● What is being asked
How many lines of the material contain the string "size"? Case counts. Reply with the number alone.

● Exercise materials
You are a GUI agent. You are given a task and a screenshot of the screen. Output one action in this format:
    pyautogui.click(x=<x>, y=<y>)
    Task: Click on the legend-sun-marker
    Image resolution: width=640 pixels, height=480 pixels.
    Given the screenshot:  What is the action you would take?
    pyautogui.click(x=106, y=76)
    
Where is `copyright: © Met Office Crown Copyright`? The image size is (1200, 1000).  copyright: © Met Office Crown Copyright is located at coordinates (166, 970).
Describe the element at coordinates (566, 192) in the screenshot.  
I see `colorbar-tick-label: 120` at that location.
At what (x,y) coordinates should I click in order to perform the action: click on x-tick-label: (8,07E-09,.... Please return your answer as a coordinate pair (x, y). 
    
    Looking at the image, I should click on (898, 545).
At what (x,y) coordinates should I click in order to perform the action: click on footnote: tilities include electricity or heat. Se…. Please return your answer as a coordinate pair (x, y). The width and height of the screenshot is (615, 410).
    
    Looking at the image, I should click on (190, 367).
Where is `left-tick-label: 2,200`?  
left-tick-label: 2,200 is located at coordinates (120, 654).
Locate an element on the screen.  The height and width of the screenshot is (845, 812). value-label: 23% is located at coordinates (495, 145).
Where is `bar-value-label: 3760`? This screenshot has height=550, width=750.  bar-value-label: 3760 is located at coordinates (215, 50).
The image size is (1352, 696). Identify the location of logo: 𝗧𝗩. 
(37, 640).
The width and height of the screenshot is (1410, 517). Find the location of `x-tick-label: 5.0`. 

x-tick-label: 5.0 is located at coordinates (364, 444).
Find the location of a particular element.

● Solution to this task
2